Он кивком указал в сторону.
— Видите — пень. Для вас это останки берёзы, а для меня — памятник большой любви…
Он посмотрел куда-то вдаль, а я всё думала, что мне мешает проникнуться его печальным настроением. И я поняла: мне мешает его рубашка — яркая, вызывающе модная рубашка.
— В жизни довольно-таки часто случается, что чувство умирает, едва успев родиться. Но бывает по-другому…
Он нервно хрустнул пальцами, и тут мне стало немножко не по себе. А вдруг он, как говорится, «с приветом»?… Наверно, эта тревожная мысль отразилась на моём лице, потому что он сделал успокоительный жест:
— Вы думаете, что то, что я говорю, не имеет смысла? Да?…
— Для меня-то уж во всяком случае, — ответила я и поймала себя на том, что мне вдруг ужасно захотелось узнать, что же привело его в рощу со своими цветами воспоминаний?
— Мне кажется, вы чуткий человек, и вы меня поймёте, — сказал он после паузы. — Когда-то в этой тихой рощице ко мне пришло большое чувство. Смотрите сюда, смотрите — в тот день я вырезал на пне «К+М=любовь». Вы спросите — что это значит?

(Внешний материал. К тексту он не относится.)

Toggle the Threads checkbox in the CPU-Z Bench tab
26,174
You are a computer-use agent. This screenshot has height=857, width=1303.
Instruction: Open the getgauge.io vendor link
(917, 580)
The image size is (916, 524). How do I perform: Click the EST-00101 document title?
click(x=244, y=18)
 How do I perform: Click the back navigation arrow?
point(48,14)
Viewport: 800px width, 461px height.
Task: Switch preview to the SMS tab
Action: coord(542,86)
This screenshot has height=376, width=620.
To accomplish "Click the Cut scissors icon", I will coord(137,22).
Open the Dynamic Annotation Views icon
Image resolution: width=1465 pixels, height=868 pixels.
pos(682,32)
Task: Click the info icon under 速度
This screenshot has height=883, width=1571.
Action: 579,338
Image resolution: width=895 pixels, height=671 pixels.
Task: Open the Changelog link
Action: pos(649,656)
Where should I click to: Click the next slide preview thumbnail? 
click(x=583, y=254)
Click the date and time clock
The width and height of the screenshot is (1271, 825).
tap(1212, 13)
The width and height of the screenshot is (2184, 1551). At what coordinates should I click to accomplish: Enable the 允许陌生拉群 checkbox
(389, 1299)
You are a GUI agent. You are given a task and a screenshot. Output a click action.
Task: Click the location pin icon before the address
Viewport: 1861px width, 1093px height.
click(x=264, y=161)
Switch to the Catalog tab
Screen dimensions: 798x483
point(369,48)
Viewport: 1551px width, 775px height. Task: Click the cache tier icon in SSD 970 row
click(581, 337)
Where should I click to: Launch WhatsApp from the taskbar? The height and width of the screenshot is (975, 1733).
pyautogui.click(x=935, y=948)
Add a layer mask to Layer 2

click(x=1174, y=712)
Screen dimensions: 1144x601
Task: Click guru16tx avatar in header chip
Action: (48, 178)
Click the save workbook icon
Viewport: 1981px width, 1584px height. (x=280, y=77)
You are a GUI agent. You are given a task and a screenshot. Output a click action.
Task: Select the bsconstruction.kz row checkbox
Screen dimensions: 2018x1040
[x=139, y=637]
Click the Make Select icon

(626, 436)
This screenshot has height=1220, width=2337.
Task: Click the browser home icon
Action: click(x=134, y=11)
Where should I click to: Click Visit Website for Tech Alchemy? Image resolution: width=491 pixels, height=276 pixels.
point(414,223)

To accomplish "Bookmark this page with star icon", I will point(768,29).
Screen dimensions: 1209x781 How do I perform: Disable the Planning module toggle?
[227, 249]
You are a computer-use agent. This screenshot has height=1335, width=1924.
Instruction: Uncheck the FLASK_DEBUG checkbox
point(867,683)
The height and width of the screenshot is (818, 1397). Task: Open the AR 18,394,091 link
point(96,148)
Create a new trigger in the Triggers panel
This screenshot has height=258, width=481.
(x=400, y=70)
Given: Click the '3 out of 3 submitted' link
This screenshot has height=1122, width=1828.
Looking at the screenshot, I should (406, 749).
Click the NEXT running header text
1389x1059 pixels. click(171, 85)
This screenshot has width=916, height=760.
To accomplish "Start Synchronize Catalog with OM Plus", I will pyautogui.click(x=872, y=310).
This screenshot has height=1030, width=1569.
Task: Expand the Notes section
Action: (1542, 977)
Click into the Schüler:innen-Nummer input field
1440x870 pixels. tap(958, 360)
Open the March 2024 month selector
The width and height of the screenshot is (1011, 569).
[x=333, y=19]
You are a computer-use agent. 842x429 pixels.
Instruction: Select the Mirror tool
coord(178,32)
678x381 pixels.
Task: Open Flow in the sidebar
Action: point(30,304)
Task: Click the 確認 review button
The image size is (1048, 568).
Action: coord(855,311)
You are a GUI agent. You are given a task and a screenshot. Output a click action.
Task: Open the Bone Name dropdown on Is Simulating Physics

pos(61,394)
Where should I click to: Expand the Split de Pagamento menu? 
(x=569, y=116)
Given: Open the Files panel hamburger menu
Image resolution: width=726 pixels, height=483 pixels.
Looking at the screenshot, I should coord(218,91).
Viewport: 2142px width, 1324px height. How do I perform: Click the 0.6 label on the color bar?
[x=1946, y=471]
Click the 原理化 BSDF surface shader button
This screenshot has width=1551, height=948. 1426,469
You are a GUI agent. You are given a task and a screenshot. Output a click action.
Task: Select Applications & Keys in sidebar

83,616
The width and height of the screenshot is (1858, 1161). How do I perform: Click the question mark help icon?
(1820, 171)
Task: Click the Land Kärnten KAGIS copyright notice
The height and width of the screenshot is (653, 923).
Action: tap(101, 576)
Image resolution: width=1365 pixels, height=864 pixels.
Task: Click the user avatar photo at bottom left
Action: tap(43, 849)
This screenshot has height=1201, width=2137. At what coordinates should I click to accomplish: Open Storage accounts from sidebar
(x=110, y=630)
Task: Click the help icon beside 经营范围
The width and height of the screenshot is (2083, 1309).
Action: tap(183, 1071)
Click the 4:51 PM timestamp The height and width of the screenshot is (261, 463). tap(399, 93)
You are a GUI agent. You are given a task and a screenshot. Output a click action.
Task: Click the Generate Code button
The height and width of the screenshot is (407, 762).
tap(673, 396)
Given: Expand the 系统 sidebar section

И я вам отвечу. Ка — это Кирилл, а эм — Мария. Ка плюс эм равняется любовь. Вы мне можете сказать, что это смешно, что это наивно… Может быть. Не знаю…
Погрузившись в воспоминания, он зажмурился и медленно покачал головой.
— И что же было дальше? — спросила я.
— А дальше случилось то, что она ушла, моя Мария, моя Маша. Ушла навсегда, ушла, как говорится — «в мир иной». Я вырезал тогда — ка плюс эм, а надо бы — ка минус эм…
Было видно, что он говорит с трудом, и здесь, в эту минуту, я почувствовала, что прощаю ему его пижонскую рубашку. Человек, способный так переживать, стоит выше всяких бытовых мелочей.
Он виновато улыбнулся:
— Хотите знать — почему я с вами так откровенен? Интуиция подсказывает мне, что вы хорошая, серьёзная девушка, умеющая слушать и понимать… И глаза у вас совсем как у Маши — серые… Если нам судьба ещё раз увидеться, я поведаю вам всю свою одиссею…
Он встал. Оторвал клочок обложки журнала, на котором сидел, и вынул шариковую ручку.
— Я оставляю вам номер телефона. Позвоните завтра вечером. Я не рассказал вам главного. Если вы не забыли — меня зовут Кирилл. Я не говорю — прощайте, я говорю — до свидания.
Он поклонился и ушёл.
Я смотрела ему вслед. Интересно, Он сказал совсем немного — и всё внешнее слетело как мишура, остался человек большой души. В сущности, кто он мне? Никто. Совершенно посторонний человек. Прохожий. Я ему, наверно, понравилась. А к тому же и глаза у меня как у той, которой больше нет…
Я лежала, смотрела на небо и слушала шелест листвы.
Вернулись Саша и Зойка с корзинкой сыроежек и кульком земляники.
— Как погуляли? — спросила я.
— Хорошо, — сказала Зойка, — эти все ягоды я собрала, а папа только грибы искал.
— И ты молодчина, и папа молодчина, — сказала я, а сама подумала: как Саша отнесётся к тому, что я ему сейчас расскажу? Хорошо, если серьёзно. А если он это воспримет иронически? Тогда ему вообще не стоит это рассказывать. Ни к чему.
Саша лёг на травку, вытянул свои длинные ноги и посмотрел на меня долгим испытующим взглядом.
— Больно у тебя вид загадочный…
«Скажу, — решила я, — скажу, но начну с конца. Так будет романтичней».